Do ponto de vista legal, como analisa a especialista, empresas como a Chanel têm direito de proteger a própria marca contra possíveis infrações ou usos que possam gerar confusão no mercado. “Por outro lado, embora a proteção da propriedade intelectual seja importante, a contestação da Chanel pode ser vista como desproporcional quando direcionada a pequenas ou microempresas, que muitas vezes não oferecem risco real ou intencional à marca consolidada”, pondera.

Comércio eletrônico
O professor Alexandre Veronese, da Faculdade de Direito da Universidade de Brasília (UnB), explica que a proteção não se limita ao nome e também abrange elementos como expressões gráficas. Isso evita que empresas peguem uma “carona” no prestígio de outra marca, além de possíveis confusões dos consumidores no ato da compra.

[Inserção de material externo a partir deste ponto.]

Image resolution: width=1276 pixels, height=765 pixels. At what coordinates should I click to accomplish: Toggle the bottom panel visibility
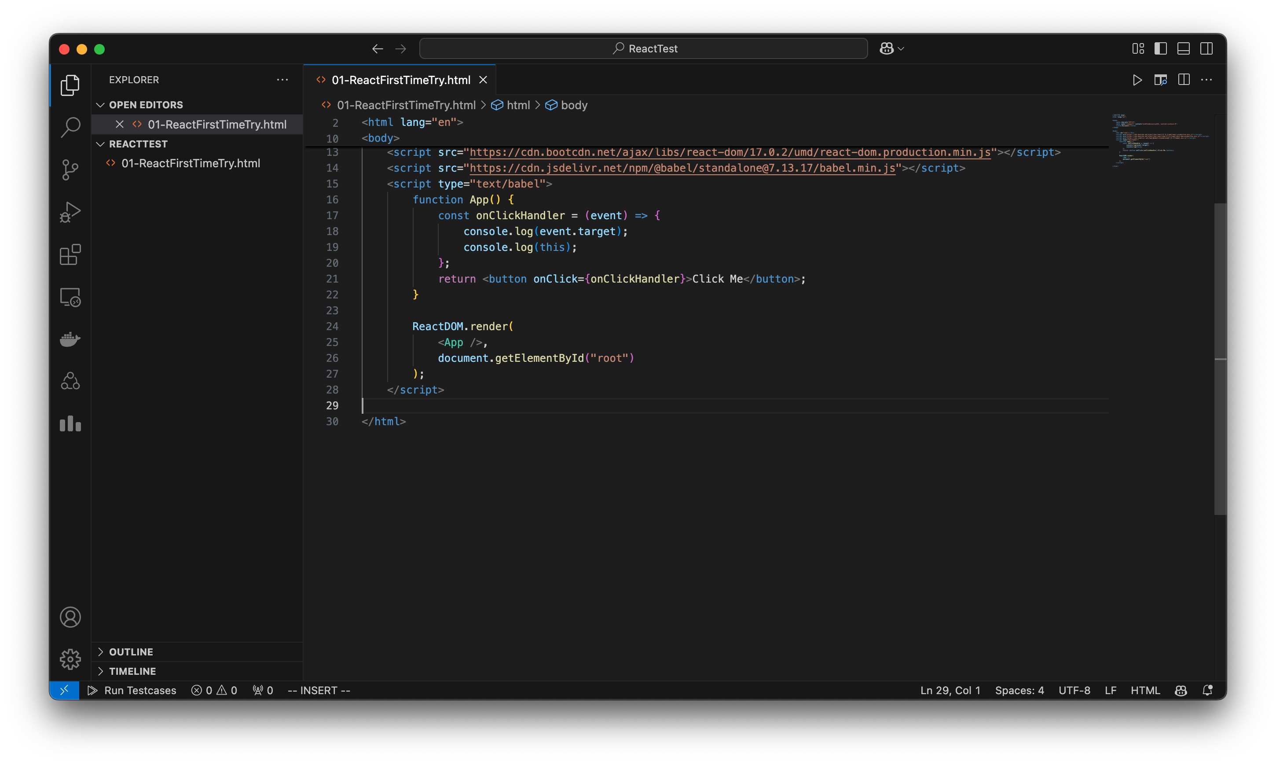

Conforme aponta o educador, movimentações como essa são comuns e se tornaram ainda mais relevantes com a internacionalização do comércio eletrônico, que possibilita a concorrência entre produtos de países diferentes. Inclusive, há bases de dados compartilhadas a nível internacional, com verificação constante de grandes marcas em mercados relevantes, como o Brasil.
“Qualquer produtor que se sinta potencialmente ameaçado por um registro tem o direito de contestar. O ponto central do registro é que a marca protegida ou sinal distintivo, não induza confusão aos consumidores”, observa Veronese. “Antes da difusão da internet e do comércio eletrônico, poderia haver produtores de produtos similares com o mesmo nome, em países distintos. Haveria pouco contato. Não haveria concorrência desleal entre eles. Com a internet, isso mudou.”